■ **INSTRUCTION 1**
In the CassKop topology excerpt, replace every "CassKop" with "the operator" in the passage between "The default topology added" and "create 2 nodes.", inclusive, and write that passage out again.

■ **DOCUMENT**
================================
The default topology added by CassKop is :

...
topology:
dc:
- name: dc1
rack:
- name: rack1

The number of cassandra nodes CassandraCluster.spec.nodesPerRacks defines the number of cassandra nodes CassKop must create in each of it's racks. In our example, there is only one default rack, so CassKop will only create 2 nodes.

important

with the default topology there will be no Kubernetes NodesAffinity to spread the Cassandra nodes on the cluster. In this case, CassKop will only create one Rack and one DC for Cassandra. It is not recommended as you may lose data in case of hardware failure

When Initialization has ended you should have a Status similar to :

status:
cassandraRackStatus:
dc1-rack1:
cassandraLastAction:
Name: Initializing
endTime: 2018-09-18T15:10:51Z
status: Done
phase: Running
podLastOperation: {}
lastClusterAction: Initializing
lastClusterActionStatus: Done
phase: Running
seedlist:
- cassandra-demo-dc1-rack1-0.cassandra-demo-dc1-rack1.cassandra-test
- cassandra-demo-dc1-rack1-1.cassandra-demo-dc1-rack1.cassandra-test
  • The Status of the dc1-rack1 is Initializing=Done
  • The Status of the Cluster is Initializing=Done
  • The phase is Running which means that each Rack has the desired amount of Nodes.
================================
Text and item location entries:
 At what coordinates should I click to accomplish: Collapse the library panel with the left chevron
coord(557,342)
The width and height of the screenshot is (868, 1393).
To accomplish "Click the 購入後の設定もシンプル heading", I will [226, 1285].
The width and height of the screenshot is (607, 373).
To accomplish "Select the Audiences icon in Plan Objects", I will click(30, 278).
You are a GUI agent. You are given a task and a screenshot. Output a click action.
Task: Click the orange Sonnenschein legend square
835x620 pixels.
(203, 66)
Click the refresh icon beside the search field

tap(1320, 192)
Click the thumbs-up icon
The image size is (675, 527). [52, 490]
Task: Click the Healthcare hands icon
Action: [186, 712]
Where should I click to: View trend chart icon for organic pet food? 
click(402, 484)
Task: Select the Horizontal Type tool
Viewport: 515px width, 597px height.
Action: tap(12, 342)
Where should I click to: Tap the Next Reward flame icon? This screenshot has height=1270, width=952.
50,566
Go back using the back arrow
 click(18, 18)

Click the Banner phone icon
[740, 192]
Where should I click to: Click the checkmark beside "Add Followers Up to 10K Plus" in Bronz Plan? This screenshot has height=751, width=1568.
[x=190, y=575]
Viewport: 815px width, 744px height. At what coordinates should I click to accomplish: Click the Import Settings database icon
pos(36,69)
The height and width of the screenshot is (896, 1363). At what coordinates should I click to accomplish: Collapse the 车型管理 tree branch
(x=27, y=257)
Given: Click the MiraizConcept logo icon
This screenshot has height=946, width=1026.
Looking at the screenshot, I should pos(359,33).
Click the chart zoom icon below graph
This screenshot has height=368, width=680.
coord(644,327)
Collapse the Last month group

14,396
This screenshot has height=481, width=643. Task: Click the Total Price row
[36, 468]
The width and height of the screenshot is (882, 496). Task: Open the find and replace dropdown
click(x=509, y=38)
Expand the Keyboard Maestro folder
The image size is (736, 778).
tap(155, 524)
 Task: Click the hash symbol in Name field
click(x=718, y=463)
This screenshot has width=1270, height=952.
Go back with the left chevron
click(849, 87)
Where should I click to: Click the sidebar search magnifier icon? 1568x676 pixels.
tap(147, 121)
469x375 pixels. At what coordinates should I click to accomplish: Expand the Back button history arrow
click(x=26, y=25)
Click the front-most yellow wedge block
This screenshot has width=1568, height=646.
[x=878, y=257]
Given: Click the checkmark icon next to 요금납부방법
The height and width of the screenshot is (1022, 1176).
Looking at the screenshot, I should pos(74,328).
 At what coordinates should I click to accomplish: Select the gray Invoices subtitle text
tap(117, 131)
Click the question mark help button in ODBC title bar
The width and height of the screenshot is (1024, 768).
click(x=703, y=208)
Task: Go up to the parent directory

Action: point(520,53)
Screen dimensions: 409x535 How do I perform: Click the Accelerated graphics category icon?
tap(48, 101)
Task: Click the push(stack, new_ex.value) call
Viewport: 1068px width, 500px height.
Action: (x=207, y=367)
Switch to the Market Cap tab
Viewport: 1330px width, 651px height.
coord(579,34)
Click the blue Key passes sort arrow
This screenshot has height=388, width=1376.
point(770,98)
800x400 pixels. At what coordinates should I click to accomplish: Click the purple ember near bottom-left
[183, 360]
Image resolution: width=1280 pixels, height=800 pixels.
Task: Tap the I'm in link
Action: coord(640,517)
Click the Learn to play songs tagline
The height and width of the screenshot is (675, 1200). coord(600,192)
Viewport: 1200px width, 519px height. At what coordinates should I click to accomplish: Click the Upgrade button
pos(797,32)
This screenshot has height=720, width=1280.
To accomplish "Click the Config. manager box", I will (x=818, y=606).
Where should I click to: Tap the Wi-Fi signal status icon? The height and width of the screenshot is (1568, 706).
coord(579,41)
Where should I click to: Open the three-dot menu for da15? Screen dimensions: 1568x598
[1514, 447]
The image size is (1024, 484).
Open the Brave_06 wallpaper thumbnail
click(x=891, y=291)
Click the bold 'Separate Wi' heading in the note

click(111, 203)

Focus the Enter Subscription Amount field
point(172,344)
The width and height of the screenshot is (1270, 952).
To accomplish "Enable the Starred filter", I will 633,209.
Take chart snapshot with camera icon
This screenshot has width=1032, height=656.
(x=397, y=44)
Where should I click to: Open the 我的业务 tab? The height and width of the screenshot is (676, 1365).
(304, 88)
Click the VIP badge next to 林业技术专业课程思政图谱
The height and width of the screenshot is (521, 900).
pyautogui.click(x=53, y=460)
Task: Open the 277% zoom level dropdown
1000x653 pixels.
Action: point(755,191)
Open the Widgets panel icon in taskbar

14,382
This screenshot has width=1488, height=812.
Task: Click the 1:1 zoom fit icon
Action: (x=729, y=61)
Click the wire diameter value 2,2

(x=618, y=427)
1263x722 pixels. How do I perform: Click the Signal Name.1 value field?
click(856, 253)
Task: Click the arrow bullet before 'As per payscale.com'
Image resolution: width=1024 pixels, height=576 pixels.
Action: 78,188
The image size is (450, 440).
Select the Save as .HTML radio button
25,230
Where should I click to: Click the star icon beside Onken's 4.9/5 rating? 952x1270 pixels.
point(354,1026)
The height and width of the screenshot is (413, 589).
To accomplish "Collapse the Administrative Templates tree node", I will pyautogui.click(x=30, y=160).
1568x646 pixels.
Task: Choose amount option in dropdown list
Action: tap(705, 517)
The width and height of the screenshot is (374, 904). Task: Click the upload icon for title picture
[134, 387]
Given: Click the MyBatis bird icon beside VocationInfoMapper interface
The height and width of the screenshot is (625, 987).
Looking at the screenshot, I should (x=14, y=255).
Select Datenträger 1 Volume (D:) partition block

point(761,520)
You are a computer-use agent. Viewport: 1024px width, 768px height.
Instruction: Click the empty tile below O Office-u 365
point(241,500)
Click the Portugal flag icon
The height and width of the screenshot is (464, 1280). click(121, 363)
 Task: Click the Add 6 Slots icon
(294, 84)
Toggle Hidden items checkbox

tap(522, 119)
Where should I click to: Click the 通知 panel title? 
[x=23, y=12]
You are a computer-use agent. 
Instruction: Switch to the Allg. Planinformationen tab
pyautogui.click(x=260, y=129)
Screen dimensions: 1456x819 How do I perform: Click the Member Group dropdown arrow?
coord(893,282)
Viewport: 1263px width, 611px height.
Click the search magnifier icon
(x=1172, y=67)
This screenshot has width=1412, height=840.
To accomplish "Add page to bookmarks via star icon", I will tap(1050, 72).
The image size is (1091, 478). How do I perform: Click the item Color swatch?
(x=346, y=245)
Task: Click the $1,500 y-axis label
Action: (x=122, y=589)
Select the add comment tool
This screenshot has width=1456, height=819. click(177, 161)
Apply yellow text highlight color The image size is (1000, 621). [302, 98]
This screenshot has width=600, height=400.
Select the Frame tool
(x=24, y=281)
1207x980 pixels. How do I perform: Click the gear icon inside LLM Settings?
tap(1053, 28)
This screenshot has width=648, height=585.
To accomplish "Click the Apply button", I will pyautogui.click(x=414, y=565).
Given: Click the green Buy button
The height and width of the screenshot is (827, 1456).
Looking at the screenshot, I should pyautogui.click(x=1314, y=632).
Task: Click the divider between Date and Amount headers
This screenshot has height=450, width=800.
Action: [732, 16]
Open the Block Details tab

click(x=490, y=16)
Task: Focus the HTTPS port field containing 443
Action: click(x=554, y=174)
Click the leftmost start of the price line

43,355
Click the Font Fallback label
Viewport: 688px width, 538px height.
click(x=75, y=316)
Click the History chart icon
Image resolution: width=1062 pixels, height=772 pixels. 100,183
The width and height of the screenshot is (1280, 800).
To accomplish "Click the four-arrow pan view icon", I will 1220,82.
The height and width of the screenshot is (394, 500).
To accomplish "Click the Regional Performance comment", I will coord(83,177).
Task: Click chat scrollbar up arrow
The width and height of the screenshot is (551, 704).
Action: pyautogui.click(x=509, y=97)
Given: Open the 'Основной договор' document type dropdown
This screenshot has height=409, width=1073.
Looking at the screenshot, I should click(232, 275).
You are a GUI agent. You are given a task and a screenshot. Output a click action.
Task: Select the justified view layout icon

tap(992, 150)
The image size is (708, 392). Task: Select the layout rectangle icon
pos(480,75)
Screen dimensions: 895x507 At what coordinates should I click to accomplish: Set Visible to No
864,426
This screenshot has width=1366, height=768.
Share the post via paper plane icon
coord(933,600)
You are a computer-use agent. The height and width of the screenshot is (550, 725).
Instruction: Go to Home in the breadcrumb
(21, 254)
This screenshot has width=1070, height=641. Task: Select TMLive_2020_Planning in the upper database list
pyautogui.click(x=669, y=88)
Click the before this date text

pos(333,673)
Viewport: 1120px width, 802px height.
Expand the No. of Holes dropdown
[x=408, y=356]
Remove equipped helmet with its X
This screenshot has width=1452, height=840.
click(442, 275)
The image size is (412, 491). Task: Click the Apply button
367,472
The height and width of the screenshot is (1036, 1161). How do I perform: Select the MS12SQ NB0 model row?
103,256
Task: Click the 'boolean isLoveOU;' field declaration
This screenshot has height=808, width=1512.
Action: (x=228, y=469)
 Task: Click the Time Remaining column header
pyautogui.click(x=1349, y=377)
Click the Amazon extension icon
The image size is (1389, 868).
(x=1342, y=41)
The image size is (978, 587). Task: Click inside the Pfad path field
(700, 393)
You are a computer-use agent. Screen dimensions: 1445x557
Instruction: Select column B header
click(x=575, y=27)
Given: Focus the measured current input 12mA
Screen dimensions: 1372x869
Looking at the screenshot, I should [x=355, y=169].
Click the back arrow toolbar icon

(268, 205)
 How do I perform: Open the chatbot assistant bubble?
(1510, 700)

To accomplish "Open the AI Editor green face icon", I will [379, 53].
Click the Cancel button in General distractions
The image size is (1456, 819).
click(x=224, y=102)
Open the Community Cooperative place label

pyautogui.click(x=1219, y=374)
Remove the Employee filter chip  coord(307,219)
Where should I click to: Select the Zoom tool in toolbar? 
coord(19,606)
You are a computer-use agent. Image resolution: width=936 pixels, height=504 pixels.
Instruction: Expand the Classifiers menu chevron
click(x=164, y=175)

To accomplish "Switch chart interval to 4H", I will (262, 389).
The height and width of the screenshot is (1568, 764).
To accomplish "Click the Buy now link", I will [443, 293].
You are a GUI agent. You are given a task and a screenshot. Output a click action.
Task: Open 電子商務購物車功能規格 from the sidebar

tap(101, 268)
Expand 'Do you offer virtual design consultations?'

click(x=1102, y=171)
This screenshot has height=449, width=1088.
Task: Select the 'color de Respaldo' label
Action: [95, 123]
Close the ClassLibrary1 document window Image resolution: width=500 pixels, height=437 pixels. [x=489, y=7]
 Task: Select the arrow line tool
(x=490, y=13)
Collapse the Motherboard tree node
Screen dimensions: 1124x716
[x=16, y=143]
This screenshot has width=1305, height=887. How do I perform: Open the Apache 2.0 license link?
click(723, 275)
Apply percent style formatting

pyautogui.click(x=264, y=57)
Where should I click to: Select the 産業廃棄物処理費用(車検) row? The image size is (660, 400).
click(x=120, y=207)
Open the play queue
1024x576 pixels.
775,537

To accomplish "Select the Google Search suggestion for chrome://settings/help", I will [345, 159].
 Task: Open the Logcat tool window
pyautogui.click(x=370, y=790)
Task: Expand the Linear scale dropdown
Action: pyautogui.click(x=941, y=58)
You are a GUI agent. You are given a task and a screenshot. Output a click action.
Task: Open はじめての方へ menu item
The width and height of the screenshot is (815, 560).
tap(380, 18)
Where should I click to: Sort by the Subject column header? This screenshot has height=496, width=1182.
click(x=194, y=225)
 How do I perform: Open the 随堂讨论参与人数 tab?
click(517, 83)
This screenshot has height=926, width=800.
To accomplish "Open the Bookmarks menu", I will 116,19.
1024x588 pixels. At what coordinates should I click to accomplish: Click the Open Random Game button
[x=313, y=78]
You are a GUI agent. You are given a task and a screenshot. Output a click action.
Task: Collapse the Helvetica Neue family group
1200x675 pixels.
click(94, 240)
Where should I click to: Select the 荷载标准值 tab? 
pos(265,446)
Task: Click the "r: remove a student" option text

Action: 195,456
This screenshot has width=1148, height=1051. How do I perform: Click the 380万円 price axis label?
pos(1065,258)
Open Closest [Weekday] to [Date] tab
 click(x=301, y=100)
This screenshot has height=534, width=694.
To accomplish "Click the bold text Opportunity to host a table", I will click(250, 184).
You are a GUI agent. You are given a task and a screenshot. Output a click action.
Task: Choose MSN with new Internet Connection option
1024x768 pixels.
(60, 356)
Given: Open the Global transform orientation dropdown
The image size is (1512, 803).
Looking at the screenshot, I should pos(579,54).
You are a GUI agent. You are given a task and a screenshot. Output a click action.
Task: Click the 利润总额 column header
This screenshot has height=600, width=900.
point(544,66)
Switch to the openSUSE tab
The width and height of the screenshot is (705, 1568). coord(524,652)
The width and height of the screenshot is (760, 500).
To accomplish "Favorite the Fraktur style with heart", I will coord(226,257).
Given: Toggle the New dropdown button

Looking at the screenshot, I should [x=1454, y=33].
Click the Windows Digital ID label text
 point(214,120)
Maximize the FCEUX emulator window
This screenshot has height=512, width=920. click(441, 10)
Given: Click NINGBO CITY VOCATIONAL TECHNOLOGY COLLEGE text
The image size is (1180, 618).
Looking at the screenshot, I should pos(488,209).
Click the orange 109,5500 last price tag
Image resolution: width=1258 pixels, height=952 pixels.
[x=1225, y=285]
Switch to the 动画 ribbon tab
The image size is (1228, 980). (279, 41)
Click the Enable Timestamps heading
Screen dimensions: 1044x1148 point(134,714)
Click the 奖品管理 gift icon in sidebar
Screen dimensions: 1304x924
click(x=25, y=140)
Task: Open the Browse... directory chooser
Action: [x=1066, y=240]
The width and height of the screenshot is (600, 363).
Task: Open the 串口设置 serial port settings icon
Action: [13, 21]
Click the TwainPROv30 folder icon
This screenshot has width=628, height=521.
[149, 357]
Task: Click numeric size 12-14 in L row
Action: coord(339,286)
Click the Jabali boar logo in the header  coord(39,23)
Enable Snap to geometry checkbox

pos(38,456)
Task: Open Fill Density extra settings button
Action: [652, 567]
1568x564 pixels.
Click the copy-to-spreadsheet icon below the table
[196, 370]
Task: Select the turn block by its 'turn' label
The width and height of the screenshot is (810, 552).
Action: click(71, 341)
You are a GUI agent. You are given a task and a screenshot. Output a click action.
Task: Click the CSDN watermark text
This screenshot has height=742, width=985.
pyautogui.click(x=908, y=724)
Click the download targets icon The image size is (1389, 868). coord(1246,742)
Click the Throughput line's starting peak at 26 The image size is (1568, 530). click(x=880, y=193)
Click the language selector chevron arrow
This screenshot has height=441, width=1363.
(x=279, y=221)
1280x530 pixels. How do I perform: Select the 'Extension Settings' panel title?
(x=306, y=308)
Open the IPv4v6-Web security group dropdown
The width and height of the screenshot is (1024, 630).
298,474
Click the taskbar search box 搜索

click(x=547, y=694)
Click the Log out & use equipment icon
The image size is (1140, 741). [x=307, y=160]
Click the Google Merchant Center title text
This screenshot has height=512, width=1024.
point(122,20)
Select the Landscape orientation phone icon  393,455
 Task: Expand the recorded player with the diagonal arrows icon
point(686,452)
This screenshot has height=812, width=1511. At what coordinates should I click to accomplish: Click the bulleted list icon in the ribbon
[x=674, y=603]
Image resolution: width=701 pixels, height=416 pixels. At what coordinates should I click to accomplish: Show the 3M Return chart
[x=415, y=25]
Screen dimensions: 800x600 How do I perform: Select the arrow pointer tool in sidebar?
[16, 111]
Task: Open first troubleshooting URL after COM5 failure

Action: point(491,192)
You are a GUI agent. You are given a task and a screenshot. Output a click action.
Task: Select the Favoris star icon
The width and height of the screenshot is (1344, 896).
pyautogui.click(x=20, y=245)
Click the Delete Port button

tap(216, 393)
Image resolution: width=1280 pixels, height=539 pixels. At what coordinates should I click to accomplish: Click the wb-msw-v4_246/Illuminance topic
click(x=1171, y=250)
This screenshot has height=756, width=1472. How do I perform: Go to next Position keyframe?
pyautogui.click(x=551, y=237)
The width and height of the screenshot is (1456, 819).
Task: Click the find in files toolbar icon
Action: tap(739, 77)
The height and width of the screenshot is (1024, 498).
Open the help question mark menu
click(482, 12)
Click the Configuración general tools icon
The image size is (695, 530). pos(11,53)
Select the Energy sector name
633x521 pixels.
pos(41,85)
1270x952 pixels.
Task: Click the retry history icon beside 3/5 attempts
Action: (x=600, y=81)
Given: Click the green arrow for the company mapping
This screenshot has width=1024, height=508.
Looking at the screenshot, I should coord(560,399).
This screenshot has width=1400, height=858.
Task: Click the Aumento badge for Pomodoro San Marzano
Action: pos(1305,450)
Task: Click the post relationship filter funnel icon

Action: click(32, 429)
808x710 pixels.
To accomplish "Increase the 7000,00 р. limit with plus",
================================
■ **INSTRUCTION 2**
Print the entries between the lines holding "Where should I click to: Click the 通知" and "Looking at the screenshot, I should click(232, 275).", inclusive, and nothing else.

■ **COMPLETE RESPONSE 1**
The default topology added by the operator is :

...
topology:
dc:
- name: dc1
rack:
- name: rack1

The number of cassandra nodes CassandraCluster.spec.nodesPerRacks defines the number of cassandra nodes the operator must create in each of it's racks. In our example, there is only one default rack, so the operator will only create 2 nodes.

■ **COMPLETE RESPONSE 2**
Where should I click to: Click the 通知 panel title? 
[x=23, y=12]
You are a computer-use agent. 
Instruction: Switch to the Allg. Planinformationen tab
pyautogui.click(x=260, y=129)
Screen dimensions: 1456x819 How do I perform: Click the Member Group dropdown arrow?
coord(893,282)
Viewport: 1263px width, 611px height.
Click the search magnifier icon
(x=1172, y=67)
This screenshot has width=1412, height=840.
To accomplish "Add page to bookmarks via star icon", I will tap(1050, 72).
The image size is (1091, 478). How do I perform: Click the item Color swatch?
(x=346, y=245)
Task: Click the $1,500 y-axis label
Action: (x=122, y=589)
Select the add comment tool
This screenshot has width=1456, height=819. click(177, 161)
Apply yellow text highlight color The image size is (1000, 621). [302, 98]
This screenshot has width=600, height=400.
Select the Frame tool
(x=24, y=281)
1207x980 pixels. How do I perform: Click the gear icon inside LLM Settings?
tap(1053, 28)
This screenshot has width=648, height=585.
To accomplish "Click the Apply button", I will pyautogui.click(x=414, y=565).
Given: Click the green Buy button
The height and width of the screenshot is (827, 1456).
Looking at the screenshot, I should pyautogui.click(x=1314, y=632).
Task: Click the divider between Date and Amount headers
This screenshot has height=450, width=800.
Action: [732, 16]
Open the Block Details tab

click(x=490, y=16)
Task: Focus the HTTPS port field containing 443
Action: click(x=554, y=174)
Click the leftmost start of the price line

43,355
Click the Font Fallback label
Viewport: 688px width, 538px height.
click(x=75, y=316)
Click the History chart icon
Image resolution: width=1062 pixels, height=772 pixels. 100,183
The width and height of the screenshot is (1280, 800).
To accomplish "Click the four-arrow pan view icon", I will 1220,82.
The height and width of the screenshot is (394, 500).
To accomplish "Click the Regional Performance comment", I will coord(83,177).
Task: Click chat scrollbar up arrow
The width and height of the screenshot is (551, 704).
Action: pyautogui.click(x=509, y=97)
Given: Open the 'Основной договор' document type dropdown
This screenshot has height=409, width=1073.
Looking at the screenshot, I should click(232, 275).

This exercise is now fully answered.